- Relator(a)
- Ministra Daniela Teixeira
- Órgão julgador
- Quinta Turma
- Data do julgamento
- 15/10/2024
- Data de publicação
- 21/10/2024
STJ – Acórdão, Rel. Ministra Daniela Teixeira, Quinta Turma, j. 15/10/2024, p. 21/10/2024
DIREITO PROCESSUAL PENAL. LESÃO CORPORAL NO ÂMBITO DA VIOLÊNCIA DOMÉSTICA. HABEAS CORPUS. PRISÃO PREVENTIVA. GRAVIDADE CONCRETA DOS FATOS. REINCIDÊNCIA. GARANTIA DA ORDEM PÚBLICA. INSUFICIÊNCIA DE MEDIDAS CAUTELARES DIVERSAS. ORDEM DENEGADA. I. CASO EM EXAME 1. Habeas corpus impetrado pela defesa, pleiteando a revogação da prisão preventiva do paciente, acusado de lesão corporal cometida no contexto de violência doméstica. A defesa alega a ausência dos requisitos legais para a manutenção da custódia cautelar e requer a concessão da ordem para sua soltura.
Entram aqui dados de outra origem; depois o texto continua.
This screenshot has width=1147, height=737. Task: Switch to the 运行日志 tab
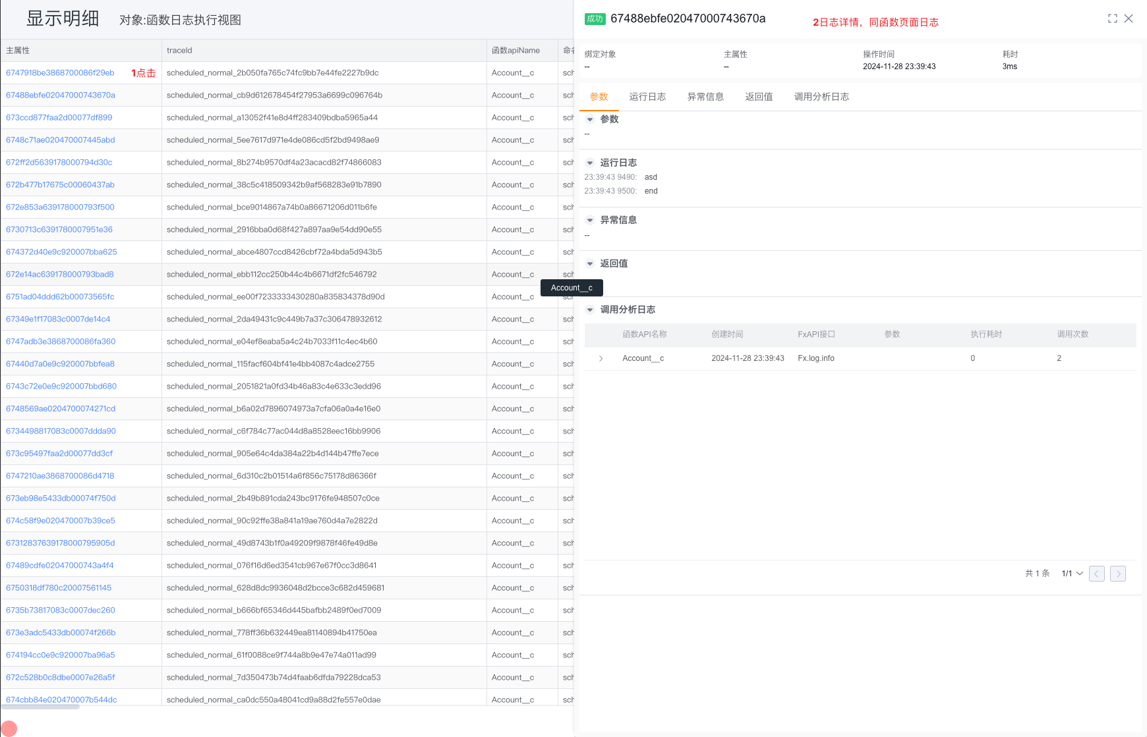[647, 97]
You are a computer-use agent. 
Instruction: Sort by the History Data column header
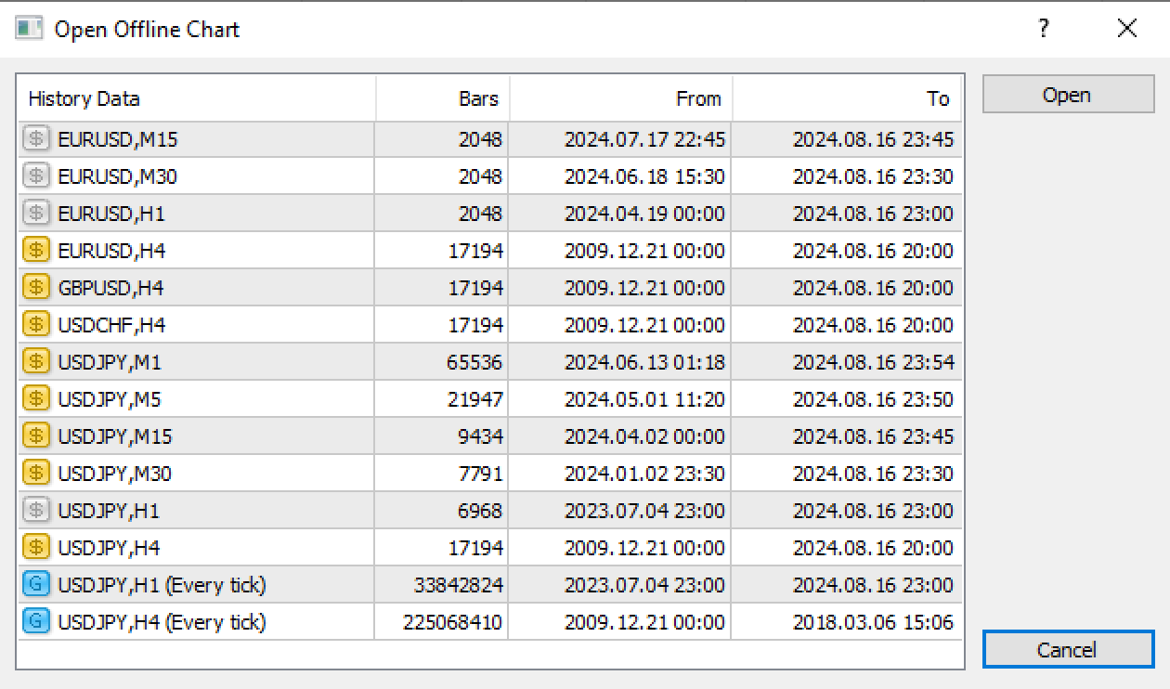pos(196,98)
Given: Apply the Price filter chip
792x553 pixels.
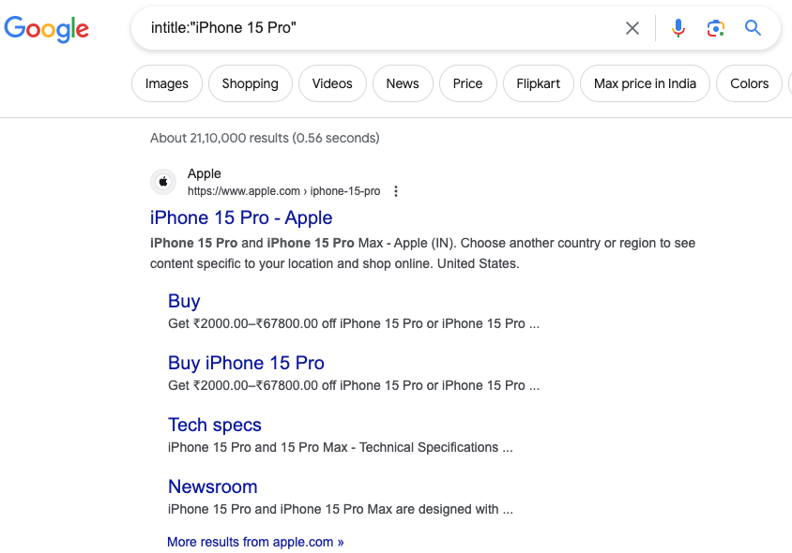Looking at the screenshot, I should [467, 83].
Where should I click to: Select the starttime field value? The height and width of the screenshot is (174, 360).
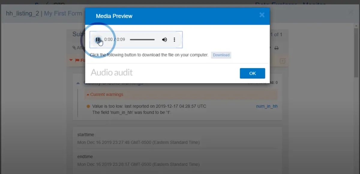tap(138, 142)
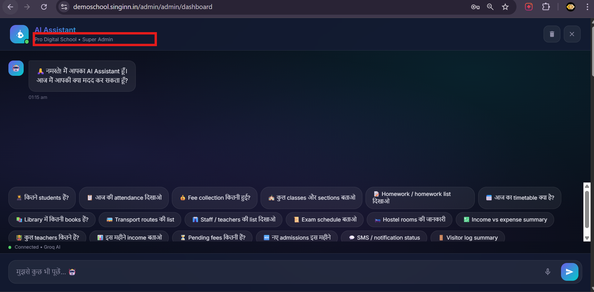Click the browser address bar URL
The image size is (594, 292).
[143, 7]
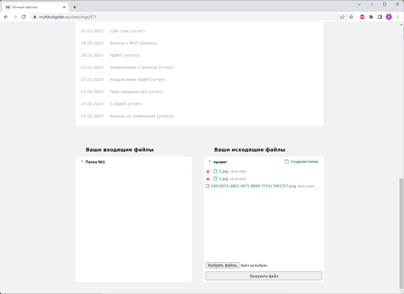This screenshot has width=404, height=294.
Task: Open the AdBlock Plus extension icon
Action: 362,17
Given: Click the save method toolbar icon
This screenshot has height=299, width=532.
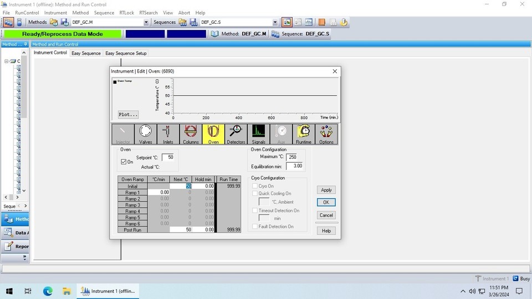Looking at the screenshot, I should (x=64, y=22).
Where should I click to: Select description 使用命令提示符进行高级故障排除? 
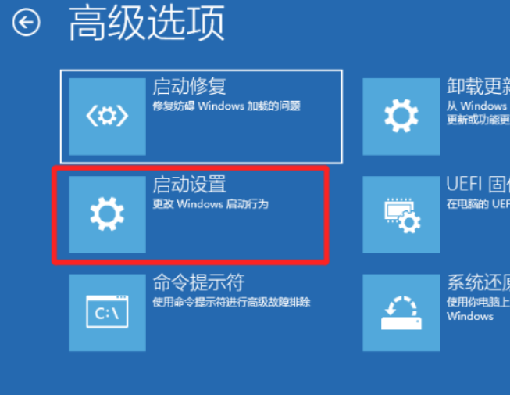tap(231, 302)
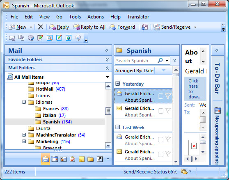Viewport: 229px width, 180px height.
Task: Click the Forward button
Action: 122,27
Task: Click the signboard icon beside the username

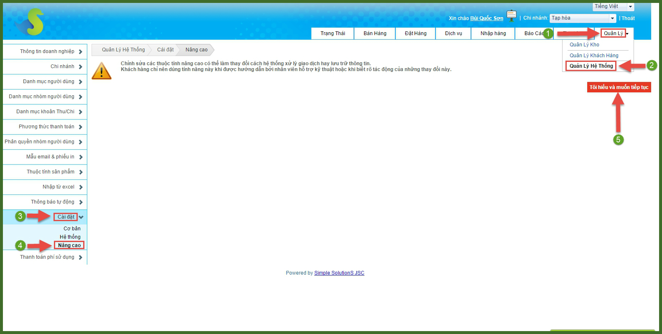Action: coord(511,16)
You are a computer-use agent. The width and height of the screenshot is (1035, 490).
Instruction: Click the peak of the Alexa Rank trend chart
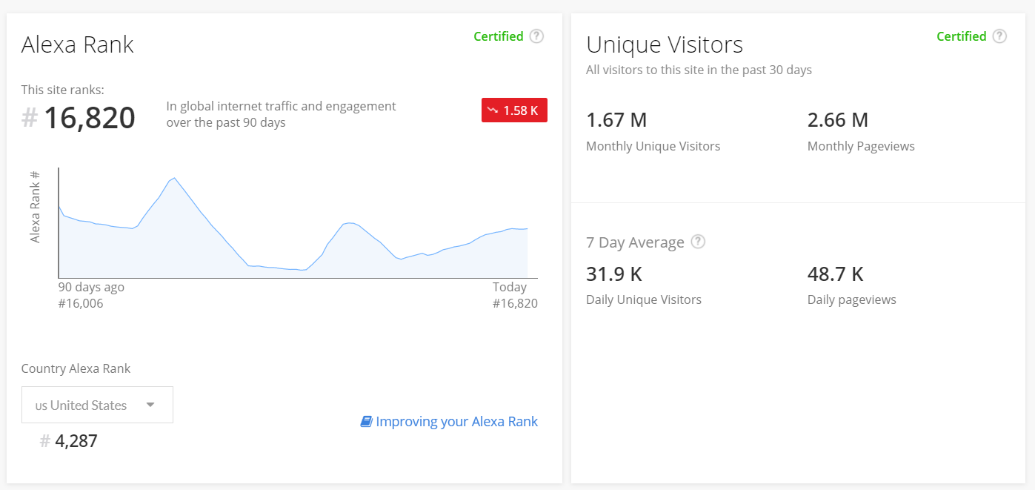173,178
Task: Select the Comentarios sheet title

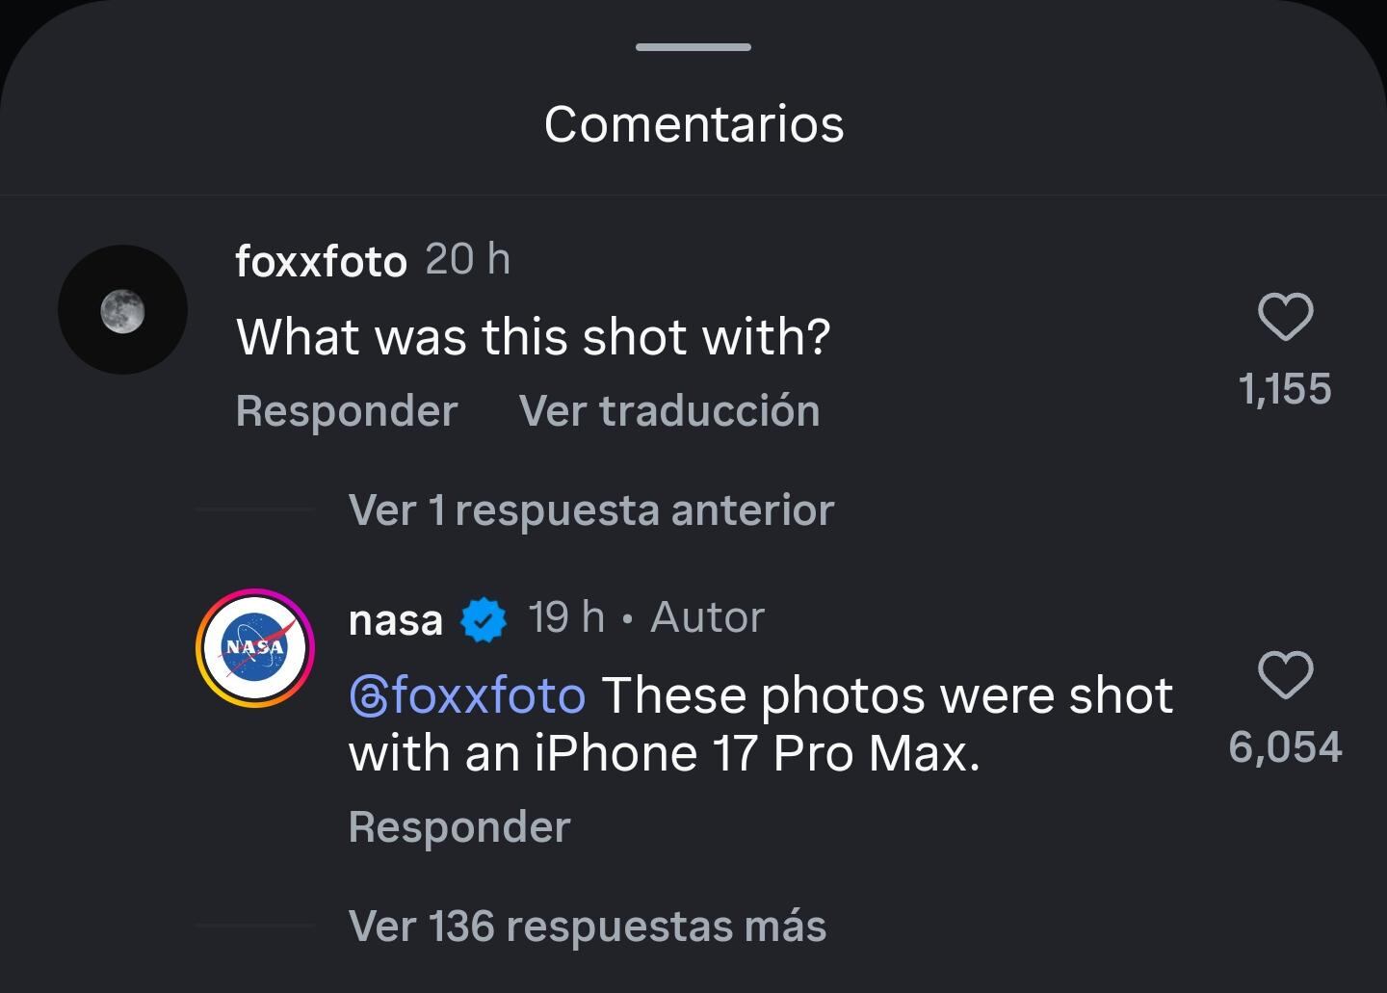Action: pyautogui.click(x=694, y=122)
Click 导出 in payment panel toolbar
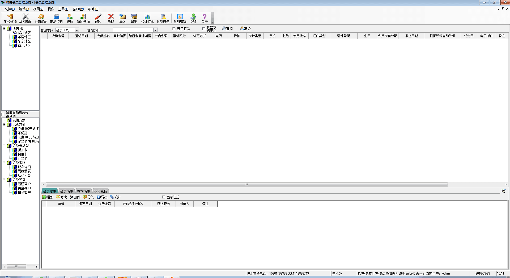This screenshot has width=510, height=278. (102, 197)
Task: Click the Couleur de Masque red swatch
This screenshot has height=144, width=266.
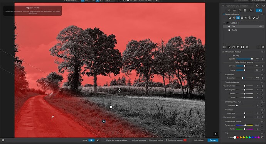Action: [185, 140]
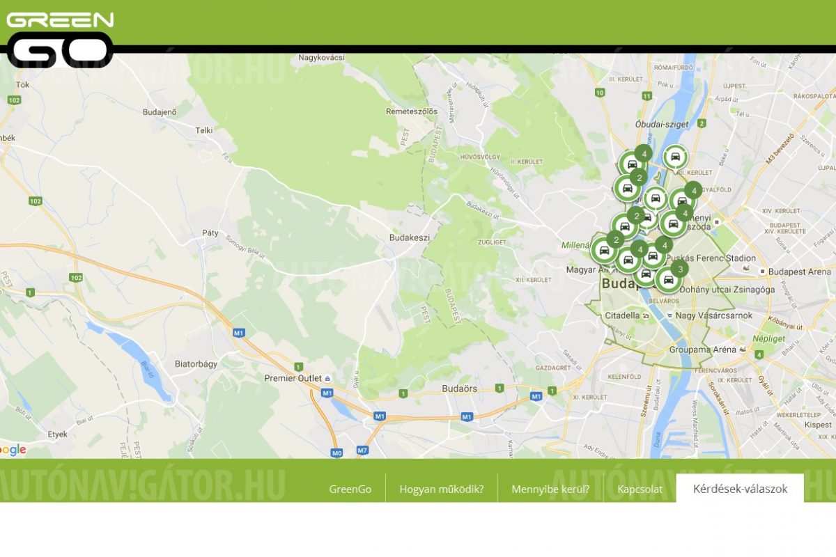Switch to the Hogyan működik? tab
The width and height of the screenshot is (836, 557).
tap(441, 489)
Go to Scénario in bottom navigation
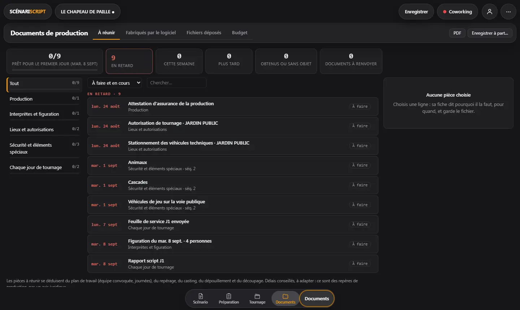Screen dimensions: 520x310 (x=200, y=299)
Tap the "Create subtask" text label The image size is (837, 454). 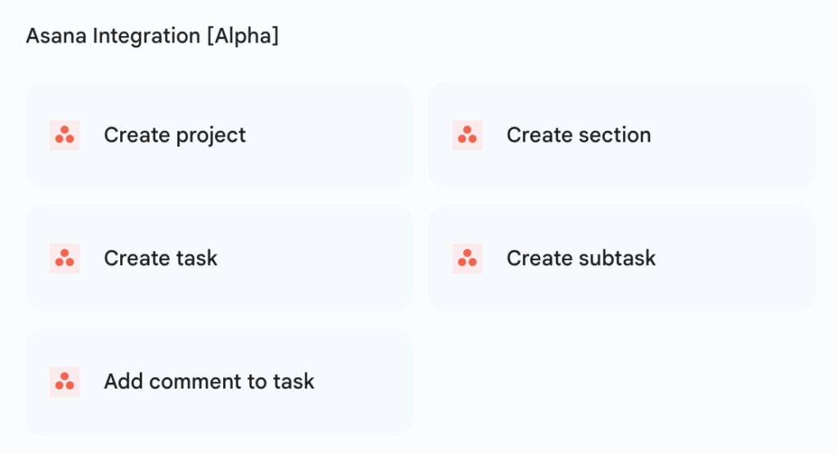click(x=581, y=258)
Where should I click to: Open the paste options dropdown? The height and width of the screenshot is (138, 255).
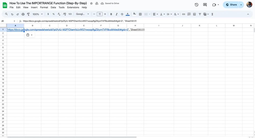click(x=30, y=35)
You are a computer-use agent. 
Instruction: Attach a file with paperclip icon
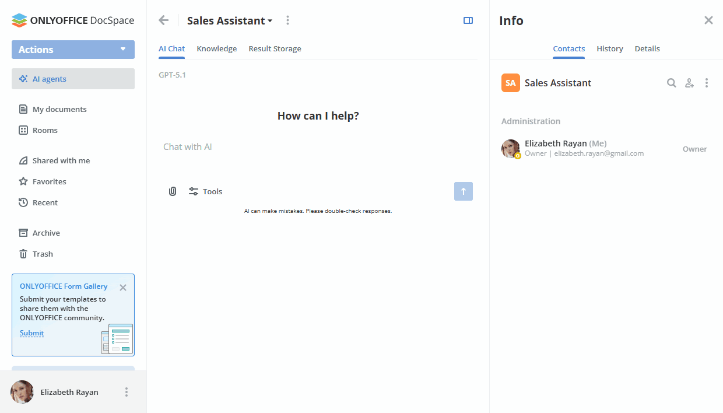coord(173,191)
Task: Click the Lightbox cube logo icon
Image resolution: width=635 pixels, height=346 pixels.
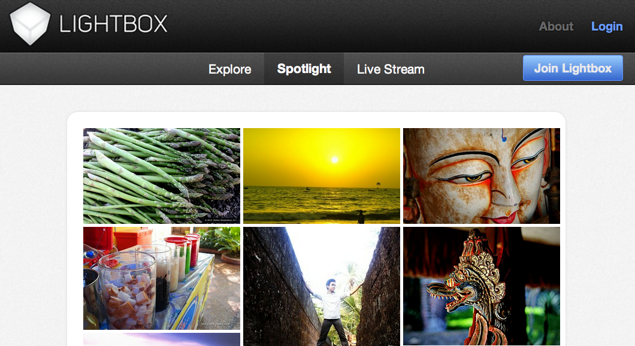Action: (30, 23)
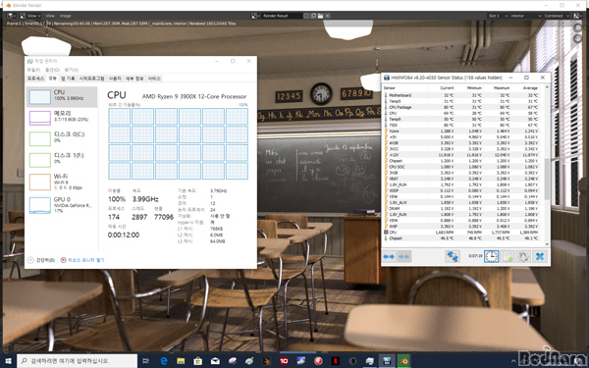Open interior view layer dropdown
Image resolution: width=589 pixels, height=368 pixels.
click(525, 16)
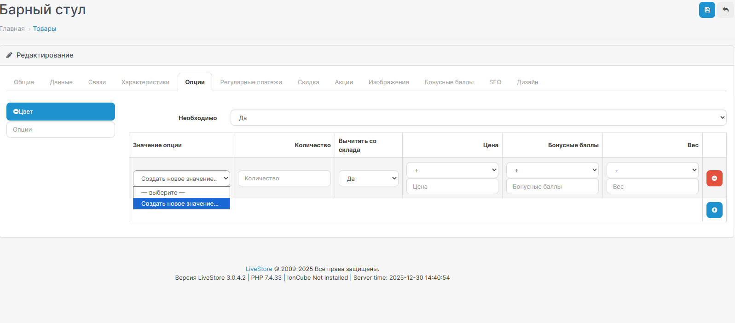Viewport: 735px width, 323px height.
Task: Open the Характеристики tab
Action: [145, 82]
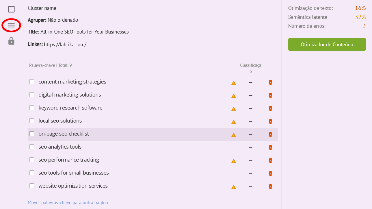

II. QUESTÃO EM DISCUSSÃO 2. Há duas questões em discussão: (i) verificar se a prisão preventiva está devidamente fundamentada nos requisitos legais do art. 312 do CPP, considerando a gravidade concreta dos fatos e reincidência; (ii) avaliar a possibilidade de substituição da prisão preventiva por medidas cautelares diversas, conforme previsto no art. 319 do CPP. III. RAZÕES DE DECIDIR 3. A prisão preventiva é medida excepcional e só pode ser decretada quando a liberdade do acusado representar risco concreto à ordem pública, à instrução criminal ou à aplicação da lei penal, nos termos do art. 312 do CPP. 4. No caso, a gravidade concreta dos fatos, evidenciada pela prática de violência contra mulher em contexto de violência doméstica e pela reincidência do paciente, justifica a manutenção da prisão preventiva para garantir a ordem pública. 5. A jurisprudência desta Corte reconhece que a reincidência, aliada à gravidade dos fatos constitui fundamento idôneo para a manutenção da prisão preventiva, visando proteger a integridade física da vítima e prevenir a reiteração criminosa. 6. As medidas cautelares previstas no art. 319 do CPP se mostram insuficientes para garantir a ordem pública no presente caso, tendo em vista a conduta reiterada do paciente e o risco à segurança da vítima. IV. DISPOSITIVO 7. Ordem denegada. (HC n. 814.069/RJ, relatora Ministra Daniela Teixeira, Quinta Turma, julgado em 15/10/2024, DJe de 21/10/2024.)